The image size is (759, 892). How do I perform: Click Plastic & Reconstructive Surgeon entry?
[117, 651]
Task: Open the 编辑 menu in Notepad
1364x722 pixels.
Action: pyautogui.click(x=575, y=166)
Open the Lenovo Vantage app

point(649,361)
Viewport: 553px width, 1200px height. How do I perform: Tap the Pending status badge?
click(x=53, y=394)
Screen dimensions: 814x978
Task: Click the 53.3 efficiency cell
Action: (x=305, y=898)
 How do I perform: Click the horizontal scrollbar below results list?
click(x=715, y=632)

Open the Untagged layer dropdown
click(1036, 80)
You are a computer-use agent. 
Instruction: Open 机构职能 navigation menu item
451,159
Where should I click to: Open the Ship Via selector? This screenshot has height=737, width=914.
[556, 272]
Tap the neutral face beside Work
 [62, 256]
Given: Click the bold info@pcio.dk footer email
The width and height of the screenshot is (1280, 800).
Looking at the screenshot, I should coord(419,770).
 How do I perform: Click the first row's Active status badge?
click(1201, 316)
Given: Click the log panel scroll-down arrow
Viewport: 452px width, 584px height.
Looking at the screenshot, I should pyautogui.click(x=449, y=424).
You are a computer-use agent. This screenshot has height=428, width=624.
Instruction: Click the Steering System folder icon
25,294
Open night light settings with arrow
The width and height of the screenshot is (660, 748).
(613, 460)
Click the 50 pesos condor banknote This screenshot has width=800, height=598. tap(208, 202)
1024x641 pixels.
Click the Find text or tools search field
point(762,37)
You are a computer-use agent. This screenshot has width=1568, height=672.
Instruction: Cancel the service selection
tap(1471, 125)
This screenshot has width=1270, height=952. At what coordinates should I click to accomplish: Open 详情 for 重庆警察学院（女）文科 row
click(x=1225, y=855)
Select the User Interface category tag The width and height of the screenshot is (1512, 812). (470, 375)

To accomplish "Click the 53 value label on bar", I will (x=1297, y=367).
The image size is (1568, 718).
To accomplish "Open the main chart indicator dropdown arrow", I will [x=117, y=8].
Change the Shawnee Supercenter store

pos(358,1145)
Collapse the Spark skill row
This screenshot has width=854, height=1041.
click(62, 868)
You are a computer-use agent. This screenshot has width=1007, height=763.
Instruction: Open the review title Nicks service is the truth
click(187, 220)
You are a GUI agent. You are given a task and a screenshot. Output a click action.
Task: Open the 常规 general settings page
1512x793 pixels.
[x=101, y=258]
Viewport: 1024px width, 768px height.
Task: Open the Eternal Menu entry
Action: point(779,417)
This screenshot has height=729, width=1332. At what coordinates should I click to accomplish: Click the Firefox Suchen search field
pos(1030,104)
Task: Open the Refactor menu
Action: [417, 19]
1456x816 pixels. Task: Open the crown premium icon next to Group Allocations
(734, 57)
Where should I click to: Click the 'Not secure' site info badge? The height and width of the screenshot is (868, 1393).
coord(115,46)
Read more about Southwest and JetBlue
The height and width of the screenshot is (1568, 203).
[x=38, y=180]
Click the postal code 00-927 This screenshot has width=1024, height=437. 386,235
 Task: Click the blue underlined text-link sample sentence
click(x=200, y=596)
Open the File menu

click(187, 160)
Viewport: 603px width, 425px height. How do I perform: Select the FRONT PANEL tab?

WHAT IS NEEDED
Rewrite the rows above as a numbered list, leaving out the blank lines.

CORRECT OUTPUT
1. The image size is (759, 892). How do I perform: Click Plastic & Reconstructive Surgeon entry?
2. [117, 651]
3. Task: Open the 编辑 menu in Notepad
4. 1364x722 pixels.
5. Action: pyautogui.click(x=575, y=166)
6. Open the Lenovo Vantage app
7. point(649,361)
8. Viewport: 553px width, 1200px height. How do I perform: Tap the Pending status badge?
9. click(x=53, y=394)
10. Screen dimensions: 814x978
11. Task: Click the 53.3 efficiency cell
12. Action: (x=305, y=898)
13.  How do I perform: Click the horizontal scrollbar below results list?
14. click(x=715, y=632)
15. Open the Untagged layer dropdown
16. click(1036, 80)
17. You are a computer-use agent. 
18. Instruction: Open 机构职能 navigation menu item
19. 451,159
20. Where should I click to: Open the Ship Via selector? This screenshot has height=737, width=914.
21. [556, 272]
22. Tap the neutral face beside Work
23.  [62, 256]
24. Given: Click the bold info@pcio.dk footer email
25. The width and height of the screenshot is (1280, 800).
26. Looking at the screenshot, I should coord(419,770).
27.  How do I perform: Click the first row's Active status badge?
28. click(1201, 316)
29. Given: Click the log panel scroll-down arrow
30. Viewport: 452px width, 584px height.
31. Looking at the screenshot, I should pyautogui.click(x=449, y=424).
32. You are a computer-use agent. This screenshot has height=428, width=624.
33. Instruction: Click the Steering System folder icon
34. 25,294
35. Open night light settings with arrow
36. The width and height of the screenshot is (660, 748).
37. (613, 460)
38. Click the 50 pesos condor banknote This screenshot has width=800, height=598. tap(208, 202)
39. 1024x641 pixels.
40. Click the Find text or tools search field
41. point(762,37)
42. You are a computer-use agent. This screenshot has width=1568, height=672.
43. Instruction: Cancel the service selection
44. tap(1471, 125)
45. This screenshot has width=1270, height=952. At what coordinates should I click to accomplish: Open 详情 for 重庆警察学院（女）文科 row
46. click(x=1225, y=855)
47. Select the User Interface category tag The width and height of the screenshot is (1512, 812). (470, 375)
48. To accomplish "Click the 53 value label on bar", I will (x=1297, y=367).
49. The image size is (1568, 718).
50. To accomplish "Open the main chart indicator dropdown arrow", I will [x=117, y=8].
51. Change the Shawnee Supercenter store
52. pos(358,1145)
53. Collapse the Spark skill row
54. This screenshot has width=854, height=1041.
55. click(62, 868)
56. You are a computer-use agent. This screenshot has width=1007, height=763.
57. Instruction: Open the review title Nicks service is the truth
58. click(187, 220)
59. You are a GUI agent. You are given a task and a screenshot. Output a click action.
60. Task: Open the 常规 general settings page
61. 1512x793 pixels.
62. [x=101, y=258]
63. Viewport: 1024px width, 768px height.
64. Task: Open the Eternal Menu entry
65. Action: point(779,417)
66. This screenshot has height=729, width=1332. At what coordinates should I click to accomplish: Click the Firefox Suchen search field
67. pos(1030,104)
68. Task: Open the Refactor menu
69. Action: [417, 19]
70. 1456x816 pixels. Task: Open the crown premium icon next to Group Allocations
71. (734, 57)
72. Where should I click to: Click the 'Not secure' site info badge? The height and width of the screenshot is (868, 1393).
73. coord(115,46)
74. Read more about Southwest and JetBlue
75. The height and width of the screenshot is (1568, 203).
76. [x=38, y=180]
77. Click the postal code 00-927 This screenshot has width=1024, height=437. 386,235
78.  Task: Click the blue underlined text-link sample sentence
79. click(x=200, y=596)
80. Open the File menu
81. click(187, 160)
82. Viewport: 603px width, 425px height. How do I perform: Select the FRONT PANEL tab?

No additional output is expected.